Testing for COVID-19 has been a fraught issue in recent weeks, amid questions about the actual availability of test kits to diagnose patients, and the capacity to process tests as the illness spreads. Testing has moved slowly in the U.S., as initially only the Centers for Disease Control and Prevention was able to conduct the tests, at a time when the agency and the U.S. Food and Drug Administration hadn’t yet permitted other hospital labs to conduct the testing.
Since then, public officials have highlighted the quandary of increasing demand for COVID-19 testing, saying it could overwhelm health-care providers.
In New York, for instance, city council member Mark Levine, who chairs the council’s committee on health, urged restraint on seeking testing, saying health-care providers have to prioritize more serious cases.
“If every person who feels ill or thinks they were exposed to someone with COVID-19 tries to get a test, it will push the health-care system to the breaking point,” he wrote in a Twitter thread Thursday.

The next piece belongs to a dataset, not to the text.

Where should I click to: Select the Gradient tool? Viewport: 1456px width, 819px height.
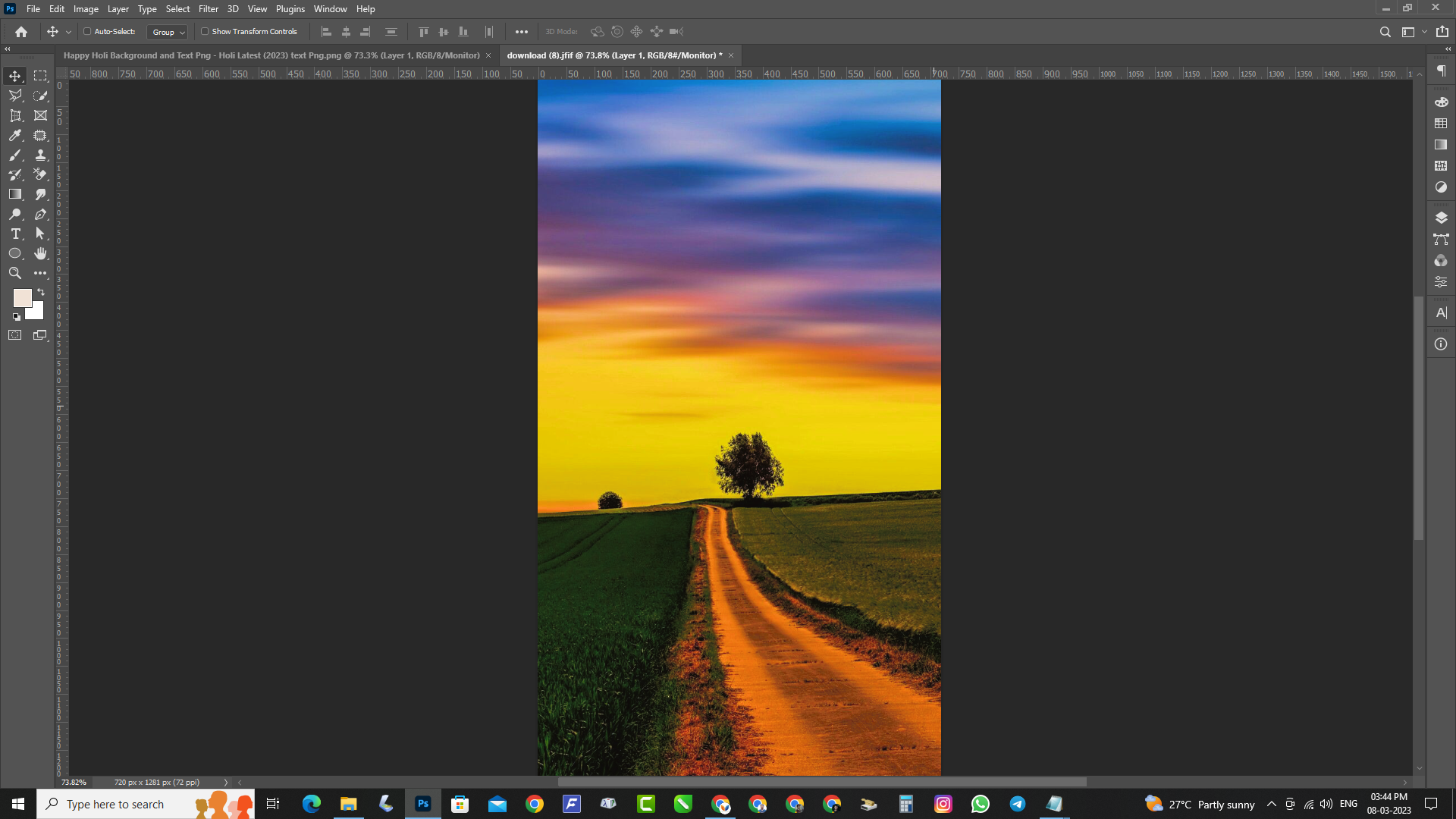tap(15, 194)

“At this point, testing — and the staff, facilities and resources around it — needs to be reserved for the ACUTELY SICK.”
Globally, there are at least 137,445 confirmed COVID-19 cases, and more than 5,000 deaths, though the actual number of unconfirmed COVID-19 cases remains an unknown, making it difficult to assess the actual fatality rate.
The retailers’ emergency policies announced this week do provide options for workers to stay home if they suspect they are ill. Walmart, for instance, has said that it will waive its attendance policy until April and allow workers to use their existing paid time off to miss work if they feel unwell. Target similarly said it waived its absenteeism policy, and that it would offer its current benefits including paid family leave and backup day care for eligible team members and virtual medical visits.
But those measures don’t go far enough to address the unprecedented climate of uncertainty for retail workers, who, if they are unable to be tested for COVID-19, may end up opting to go to work rather than miss out on a needed paycheck, employment experts said.
“So many people don’t have access to tests right now, so it’s a very limited relief for the vast majority of workers,” said Veena Dubal, associate professor of law at the University of California, Hastings.
“And retailers already operate through lean business models, where these workers are probably not going to get the hours they normally get, because consumer shopping has decreased so dramatically.”